A Study on the Predictability of Sample Learning Consistency
This work addresses the challenge of efficiently determining sample difficulty for curriculum learning, though it is incremental as it builds on existing C-Score methods without achieving practical improvements.
The study investigated the predictability of C-Score, a metric for sample difficulty in curriculum learning, by training models on CIFAR datasets, but found poor generalization, suggesting C-Score depends on factors like sample relations rather than individual characteristics.
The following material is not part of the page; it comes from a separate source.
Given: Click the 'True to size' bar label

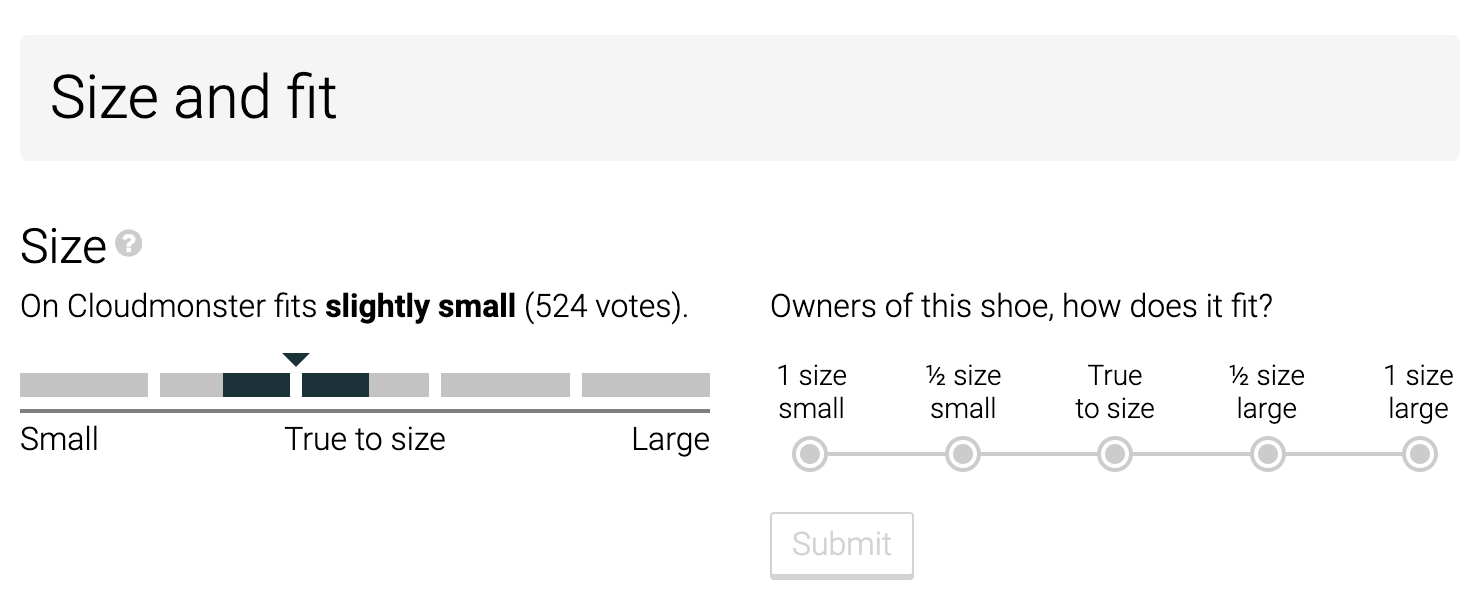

Curriculum Learning is a powerful training method that allows for faster and better training in some settings. This method, however, requires having a notion of which examples are difficult and which are easy, which is not always trivial to provide. A recent metric called C-Score acts as a proxy for example difficulty by relating it to learning consistency. Unfortunately, this method is quite compute intensive which limits its applicability for alternative datasets. In this work, we train models through different methods to predict C-Score for CIFAR-100 and CIFAR-10. We find, however, that these models generalize poorly both within the same distribution as well as out of distribution. This suggests that C-Score is not defined by the individual characteristics of each sample but rather by other factors. We hypothesize that a sample's relation to its neighbours, in particular, how many of them share the same labels, can help in explaining C-Scores. We plan to explore this in future work.